SAN JOSE: Increased connectivity, of both people and devices, will transform how consumers shop, how businesses handle data and how individuals deal with privacy issues, according to industry experts.
Raymond Velez, global CTO at digital agency Razorfish, described the "internet of things" as the biggest innovation in the digital world.
"We've just started to tap the surface for what a new world will mean when every physical touchpoint has some sort of representation or capability to talk to each other, to talk to consumers, to talk to brands," he told Digiday.
Padmasree Warrior, Cisco Systems' chief technology and strategy officer, told McKinsey that just 1% of what can be connected is actually connected and the next decade would see "significant progress" in connecting the remaining 99%.

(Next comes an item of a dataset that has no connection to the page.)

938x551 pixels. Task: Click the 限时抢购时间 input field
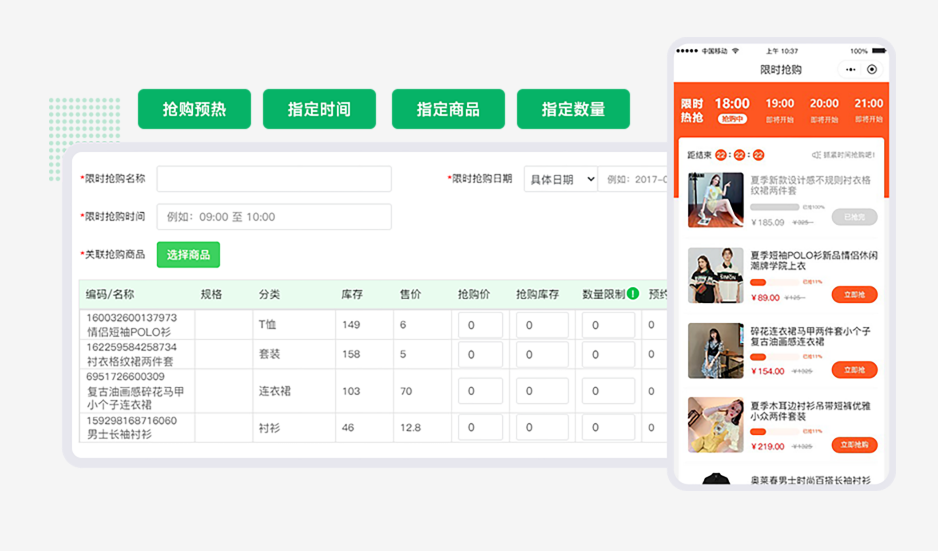point(274,216)
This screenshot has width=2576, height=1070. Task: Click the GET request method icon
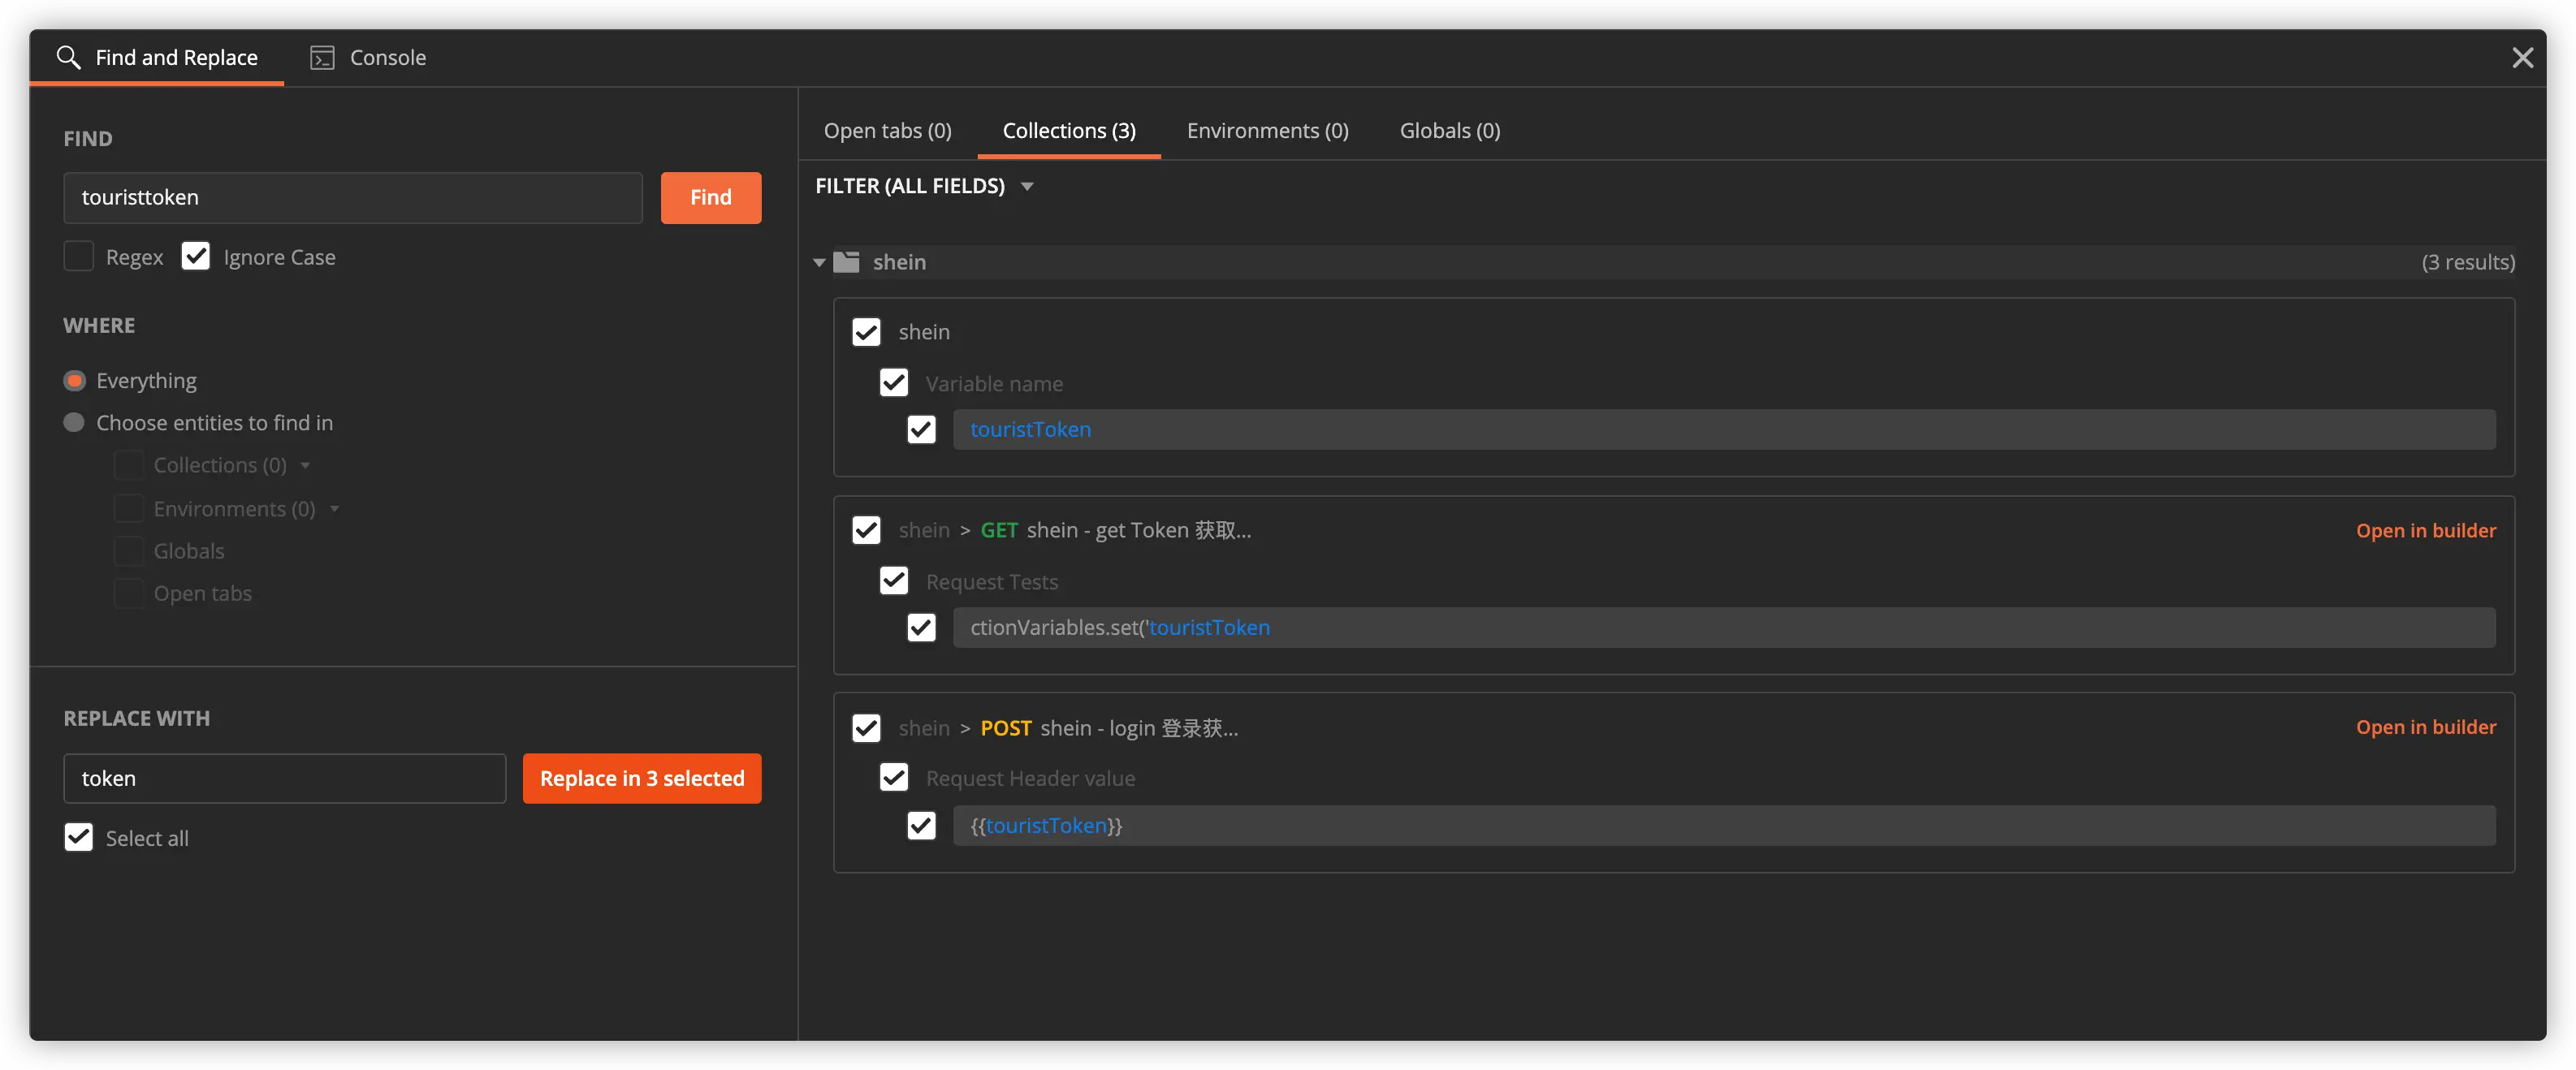997,529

"That will be a lot more information on the network," she observed and that needs to be usefully analysed in order to "drive better processes, better decision making for businesses, and better lifestyles for users and consumers."

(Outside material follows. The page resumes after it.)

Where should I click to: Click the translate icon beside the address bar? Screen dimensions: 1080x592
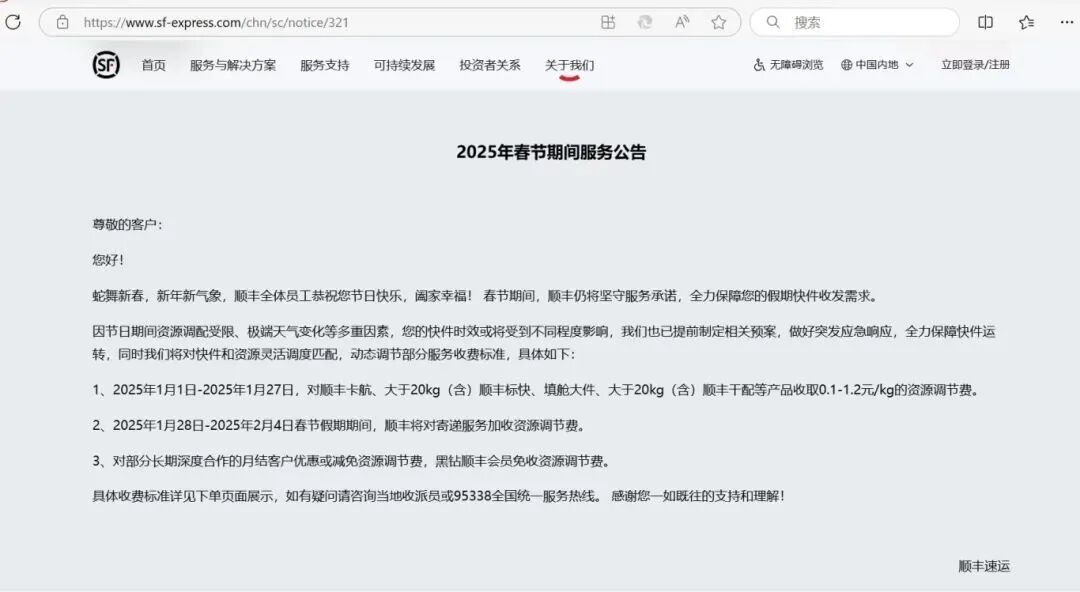tap(644, 21)
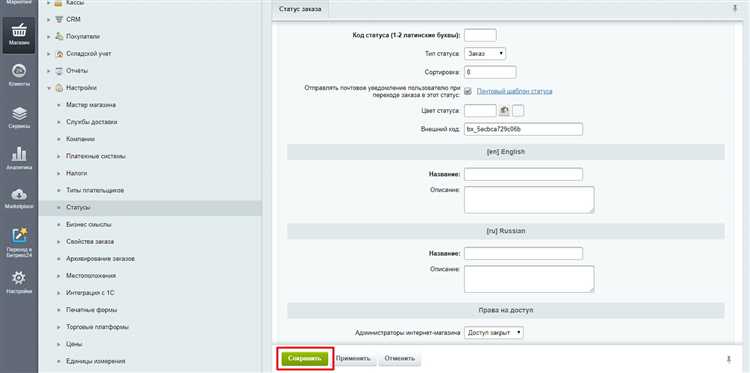Image resolution: width=750 pixels, height=373 pixels.
Task: Click the green Сохранить button
Action: tap(305, 359)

Every single vertical – manufacturing, retail and transport – would be very different as a result.
She pointed to how the retail environment had already changed with the advent of ecommerce and mobile platforms and gave an example of how it might continue to change with the introduction of sensors for indoor location.

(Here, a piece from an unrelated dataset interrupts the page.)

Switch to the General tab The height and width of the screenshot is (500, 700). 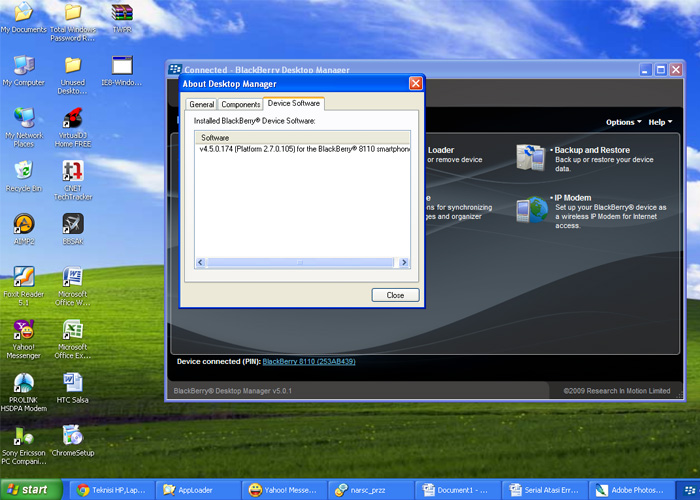[x=201, y=104]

This would, she said, enable the retailer to know which aisles consumers visited and whether or not they bought anything there.
"And so if we can analyse that data and tell you when there's a sale going on, that benefits you as a user as well as the retailer," she stated.
"It's really a combination of a recommendation engine, or a preference engine, of a coupon or a discount engine, and a loyalty program, combined with indoor location," she suggested, currently discreet applications that would make retail a very different experience in the future.
On the issue of personal data, Warrior noted that the argument was focused around simply opting in or out, but she argued that in future this would be a more nuanced debate with consumers having greater choice.
"And I may want to change my mind," she added. "I may opt in at the beginning but as I find what that data is being used for, I may opt out."
All of this would require sophisticated analytics and a different way to present data. "Up until now, it has not been the problem most creative people have been handling," she observed.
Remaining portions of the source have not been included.